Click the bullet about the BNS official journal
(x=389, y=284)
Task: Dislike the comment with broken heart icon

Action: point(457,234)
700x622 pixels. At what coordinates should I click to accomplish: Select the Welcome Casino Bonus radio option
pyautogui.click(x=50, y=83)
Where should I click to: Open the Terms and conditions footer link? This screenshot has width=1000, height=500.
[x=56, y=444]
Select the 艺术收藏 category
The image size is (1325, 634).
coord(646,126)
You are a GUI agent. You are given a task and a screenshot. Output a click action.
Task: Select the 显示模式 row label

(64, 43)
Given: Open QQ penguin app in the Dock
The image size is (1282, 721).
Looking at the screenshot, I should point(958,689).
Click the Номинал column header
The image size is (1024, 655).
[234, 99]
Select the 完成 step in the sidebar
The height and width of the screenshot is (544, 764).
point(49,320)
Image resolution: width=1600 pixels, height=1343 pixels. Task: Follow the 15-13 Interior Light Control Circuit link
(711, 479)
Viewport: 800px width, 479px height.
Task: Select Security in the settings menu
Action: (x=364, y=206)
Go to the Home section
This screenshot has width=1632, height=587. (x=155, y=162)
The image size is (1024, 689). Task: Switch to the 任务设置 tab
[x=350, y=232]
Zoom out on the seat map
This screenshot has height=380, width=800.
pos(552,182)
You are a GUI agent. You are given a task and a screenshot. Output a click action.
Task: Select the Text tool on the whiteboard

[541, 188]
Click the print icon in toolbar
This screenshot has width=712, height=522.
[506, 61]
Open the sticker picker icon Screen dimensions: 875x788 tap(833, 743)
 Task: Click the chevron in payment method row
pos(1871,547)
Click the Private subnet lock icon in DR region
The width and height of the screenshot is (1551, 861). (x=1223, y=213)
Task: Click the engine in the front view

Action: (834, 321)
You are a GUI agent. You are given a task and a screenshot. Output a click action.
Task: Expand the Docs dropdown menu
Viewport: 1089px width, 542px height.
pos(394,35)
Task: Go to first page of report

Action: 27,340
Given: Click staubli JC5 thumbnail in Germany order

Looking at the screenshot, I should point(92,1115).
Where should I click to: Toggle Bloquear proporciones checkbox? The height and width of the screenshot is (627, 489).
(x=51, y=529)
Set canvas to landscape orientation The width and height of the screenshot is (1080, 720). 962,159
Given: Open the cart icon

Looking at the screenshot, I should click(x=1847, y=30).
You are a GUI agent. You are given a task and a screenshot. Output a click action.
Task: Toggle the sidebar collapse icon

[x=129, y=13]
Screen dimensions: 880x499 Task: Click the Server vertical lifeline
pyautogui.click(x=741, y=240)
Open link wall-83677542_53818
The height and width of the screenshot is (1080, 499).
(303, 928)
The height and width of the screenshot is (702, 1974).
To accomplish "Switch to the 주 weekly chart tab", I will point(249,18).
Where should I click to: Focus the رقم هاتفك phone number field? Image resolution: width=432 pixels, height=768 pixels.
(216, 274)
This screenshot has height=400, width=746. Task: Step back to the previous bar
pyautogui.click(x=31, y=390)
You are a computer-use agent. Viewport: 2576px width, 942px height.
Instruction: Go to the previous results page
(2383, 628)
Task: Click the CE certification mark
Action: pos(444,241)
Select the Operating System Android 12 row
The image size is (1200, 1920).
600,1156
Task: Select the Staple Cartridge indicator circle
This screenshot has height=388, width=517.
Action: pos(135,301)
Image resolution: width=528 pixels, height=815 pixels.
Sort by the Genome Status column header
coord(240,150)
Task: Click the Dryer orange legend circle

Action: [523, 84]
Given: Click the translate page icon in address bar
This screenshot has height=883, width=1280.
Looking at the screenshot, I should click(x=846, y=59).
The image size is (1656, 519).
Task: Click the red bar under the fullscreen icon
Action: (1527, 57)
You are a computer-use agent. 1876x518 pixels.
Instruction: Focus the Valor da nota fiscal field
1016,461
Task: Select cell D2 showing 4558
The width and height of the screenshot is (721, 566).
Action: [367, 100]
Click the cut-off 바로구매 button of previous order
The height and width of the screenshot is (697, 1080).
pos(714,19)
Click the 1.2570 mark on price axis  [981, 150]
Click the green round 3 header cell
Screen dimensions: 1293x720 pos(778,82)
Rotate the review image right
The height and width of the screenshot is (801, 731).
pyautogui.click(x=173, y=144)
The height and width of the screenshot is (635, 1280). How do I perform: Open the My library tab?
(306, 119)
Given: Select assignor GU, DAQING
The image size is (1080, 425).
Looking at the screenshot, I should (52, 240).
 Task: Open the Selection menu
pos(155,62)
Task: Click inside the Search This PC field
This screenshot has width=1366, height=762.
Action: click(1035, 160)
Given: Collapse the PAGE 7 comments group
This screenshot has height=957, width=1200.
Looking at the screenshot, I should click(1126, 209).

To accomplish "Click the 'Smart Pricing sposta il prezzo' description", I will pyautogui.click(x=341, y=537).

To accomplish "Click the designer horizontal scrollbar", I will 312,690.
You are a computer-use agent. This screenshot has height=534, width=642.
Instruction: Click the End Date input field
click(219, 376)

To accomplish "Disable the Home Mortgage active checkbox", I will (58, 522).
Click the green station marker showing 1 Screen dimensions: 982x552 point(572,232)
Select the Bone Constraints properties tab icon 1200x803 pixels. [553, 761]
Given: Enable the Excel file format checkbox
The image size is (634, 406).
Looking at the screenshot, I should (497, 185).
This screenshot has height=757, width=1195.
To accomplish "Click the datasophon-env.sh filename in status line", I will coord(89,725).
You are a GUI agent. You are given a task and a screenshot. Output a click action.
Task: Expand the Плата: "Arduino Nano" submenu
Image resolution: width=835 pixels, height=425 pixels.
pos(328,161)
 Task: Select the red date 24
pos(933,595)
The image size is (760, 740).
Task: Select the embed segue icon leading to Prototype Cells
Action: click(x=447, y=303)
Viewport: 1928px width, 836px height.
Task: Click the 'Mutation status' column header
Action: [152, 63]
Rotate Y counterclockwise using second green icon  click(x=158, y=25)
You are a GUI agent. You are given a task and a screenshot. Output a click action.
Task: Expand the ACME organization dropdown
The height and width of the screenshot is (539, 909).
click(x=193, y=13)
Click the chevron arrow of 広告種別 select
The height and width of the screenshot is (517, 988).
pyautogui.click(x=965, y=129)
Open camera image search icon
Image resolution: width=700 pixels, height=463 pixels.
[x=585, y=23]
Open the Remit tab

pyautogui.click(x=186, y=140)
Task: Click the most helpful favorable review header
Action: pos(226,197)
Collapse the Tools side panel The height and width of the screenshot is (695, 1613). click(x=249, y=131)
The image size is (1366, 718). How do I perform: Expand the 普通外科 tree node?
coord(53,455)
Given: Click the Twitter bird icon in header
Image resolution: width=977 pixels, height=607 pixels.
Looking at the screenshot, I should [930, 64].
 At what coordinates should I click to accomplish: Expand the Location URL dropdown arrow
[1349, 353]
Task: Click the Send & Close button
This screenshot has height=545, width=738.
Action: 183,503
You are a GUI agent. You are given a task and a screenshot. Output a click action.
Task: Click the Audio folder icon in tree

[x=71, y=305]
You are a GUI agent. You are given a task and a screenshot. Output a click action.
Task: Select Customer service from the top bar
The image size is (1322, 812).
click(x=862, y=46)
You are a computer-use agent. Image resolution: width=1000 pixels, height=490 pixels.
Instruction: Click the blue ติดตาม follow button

**********

Please retype the data, matching it exactly.

Click the bullet about the BNS official journal
(x=389, y=284)
Task: Dislike the comment with broken heart icon

Action: point(457,234)
700x622 pixels. At what coordinates should I click to accomplish: Select the Welcome Casino Bonus radio option
pyautogui.click(x=50, y=83)
Where should I click to: Open the Terms and conditions footer link? This screenshot has width=1000, height=500.
[x=56, y=444]
Select the 艺术收藏 category
The image size is (1325, 634).
coord(646,126)
You are a GUI agent. You are given a task and a screenshot. Output a click action.
Task: Select the 显示模式 row label

(64, 43)
Given: Open QQ penguin app in the Dock
The image size is (1282, 721).
Looking at the screenshot, I should point(958,689).
Click the Номинал column header
The image size is (1024, 655).
[234, 99]
Select the 完成 step in the sidebar
The height and width of the screenshot is (544, 764).
point(49,320)
Image resolution: width=1600 pixels, height=1343 pixels. Task: Follow the 15-13 Interior Light Control Circuit link
(711, 479)
Viewport: 800px width, 479px height.
Task: Select Security in the settings menu
Action: (x=364, y=206)
Go to the Home section
This screenshot has width=1632, height=587. (x=155, y=162)
The image size is (1024, 689). Task: Switch to the 任务设置 tab
[x=350, y=232]
Zoom out on the seat map
This screenshot has height=380, width=800.
pos(552,182)
You are a GUI agent. You are given a task and a screenshot. Output a click action.
Task: Select the Text tool on the whiteboard

[541, 188]
Click the print icon in toolbar
This screenshot has width=712, height=522.
[506, 61]
Open the sticker picker icon Screen dimensions: 875x788 tap(833, 743)
 Task: Click the chevron in payment method row
pos(1871,547)
Click the Private subnet lock icon in DR region
The width and height of the screenshot is (1551, 861). (x=1223, y=213)
Task: Click the engine in the front view

Action: (834, 321)
You are a GUI agent. You are given a task and a screenshot. Output a click action.
Task: Expand the Docs dropdown menu
Viewport: 1089px width, 542px height.
pos(394,35)
Task: Go to first page of report

Action: 27,340
Given: Click staubli JC5 thumbnail in Germany order

Looking at the screenshot, I should point(92,1115).
Where should I click to: Toggle Bloquear proporciones checkbox? The height and width of the screenshot is (627, 489).
(x=51, y=529)
Set canvas to landscape orientation The width and height of the screenshot is (1080, 720). 962,159
Given: Open the cart icon

Looking at the screenshot, I should click(x=1847, y=30).
You are a GUI agent. You are given a task and a screenshot. Output a click action.
Task: Toggle the sidebar collapse icon

[x=129, y=13]
Screen dimensions: 880x499 Task: Click the Server vertical lifeline
pyautogui.click(x=741, y=240)
Open link wall-83677542_53818
The height and width of the screenshot is (1080, 499).
(303, 928)
The height and width of the screenshot is (702, 1974).
To accomplish "Switch to the 주 weekly chart tab", I will point(249,18).
Where should I click to: Focus the رقم هاتفك phone number field? Image resolution: width=432 pixels, height=768 pixels.
(216, 274)
This screenshot has height=400, width=746. Task: Step back to the previous bar
pyautogui.click(x=31, y=390)
You are a computer-use agent. Viewport: 2576px width, 942px height.
Instruction: Go to the previous results page
(2383, 628)
Task: Click the CE certification mark
Action: pos(444,241)
Select the Operating System Android 12 row
The image size is (1200, 1920).
600,1156
Task: Select the Staple Cartridge indicator circle
This screenshot has height=388, width=517.
Action: pos(135,301)
Image resolution: width=528 pixels, height=815 pixels.
Sort by the Genome Status column header
coord(240,150)
Task: Click the Dryer orange legend circle

Action: [523, 84]
Given: Click the translate page icon in address bar
This screenshot has height=883, width=1280.
Looking at the screenshot, I should click(x=846, y=59).
The image size is (1656, 519).
Task: Click the red bar under the fullscreen icon
Action: (1527, 57)
You are a computer-use agent. 1876x518 pixels.
Instruction: Focus the Valor da nota fiscal field
1016,461
Task: Select cell D2 showing 4558
The width and height of the screenshot is (721, 566).
Action: [367, 100]
Click the cut-off 바로구매 button of previous order
The height and width of the screenshot is (697, 1080).
pos(714,19)
Click the 1.2570 mark on price axis  [981, 150]
Click the green round 3 header cell
Screen dimensions: 1293x720 pos(778,82)
Rotate the review image right
The height and width of the screenshot is (801, 731).
pyautogui.click(x=173, y=144)
The height and width of the screenshot is (635, 1280). How do I perform: Open the My library tab?
(306, 119)
Given: Select assignor GU, DAQING
The image size is (1080, 425).
Looking at the screenshot, I should (52, 240).
 Task: Open the Selection menu
pos(155,62)
Task: Click inside the Search This PC field
This screenshot has width=1366, height=762.
Action: click(1035, 160)
Given: Collapse the PAGE 7 comments group
This screenshot has height=957, width=1200.
Looking at the screenshot, I should click(1126, 209).

To accomplish "Click the 'Smart Pricing sposta il prezzo' description", I will pyautogui.click(x=341, y=537).

To accomplish "Click the designer horizontal scrollbar", I will 312,690.
You are a computer-use agent. This screenshot has height=534, width=642.
Instruction: Click the End Date input field
click(219, 376)

To accomplish "Disable the Home Mortgage active checkbox", I will (58, 522).
Click the green station marker showing 1 Screen dimensions: 982x552 point(572,232)
Select the Bone Constraints properties tab icon 1200x803 pixels. [553, 761]
Given: Enable the Excel file format checkbox
The image size is (634, 406).
Looking at the screenshot, I should (497, 185).
This screenshot has height=757, width=1195.
To accomplish "Click the datasophon-env.sh filename in status line", I will coord(89,725).
You are a GUI agent. You are given a task and a screenshot. Output a click action.
Task: Expand the Плата: "Arduino Nano" submenu
Image resolution: width=835 pixels, height=425 pixels.
pos(328,161)
 Task: Select the red date 24
pos(933,595)
The image size is (760, 740).
Task: Select the embed segue icon leading to Prototype Cells
Action: click(x=447, y=303)
Viewport: 1928px width, 836px height.
Task: Click the 'Mutation status' column header
Action: [152, 63]
Rotate Y counterclockwise using second green icon  click(x=158, y=25)
You are a GUI agent. You are given a task and a screenshot. Output a click action.
Task: Expand the ACME organization dropdown
The height and width of the screenshot is (539, 909).
click(x=193, y=13)
Click the chevron arrow of 広告種別 select
The height and width of the screenshot is (517, 988).
pyautogui.click(x=965, y=129)
Open camera image search icon
Image resolution: width=700 pixels, height=463 pixels.
[x=585, y=23]
Open the Remit tab

pyautogui.click(x=186, y=140)
Task: Click the most helpful favorable review header
Action: pos(226,197)
Collapse the Tools side panel The height and width of the screenshot is (695, 1613). click(x=249, y=131)
The image size is (1366, 718). How do I perform: Expand the 普通外科 tree node?
coord(53,455)
Given: Click the Twitter bird icon in header
Image resolution: width=977 pixels, height=607 pixels.
Looking at the screenshot, I should [930, 64].
 At what coordinates should I click to accomplish: Expand the Location URL dropdown arrow
[1349, 353]
Task: Click the Send & Close button
This screenshot has height=545, width=738.
Action: 183,503
You are a GUI agent. You are given a task and a screenshot. Output a click action.
Task: Click the Audio folder icon in tree

[x=71, y=305]
You are a GUI agent. You are given a task and a screenshot. Output a click action.
Task: Select Customer service from the top bar
The image size is (1322, 812).
click(x=862, y=46)
You are a computer-use agent. Image resolution: width=1000 pixels, height=490 pixels.
Instruction: Click the blue ติดตาม follow button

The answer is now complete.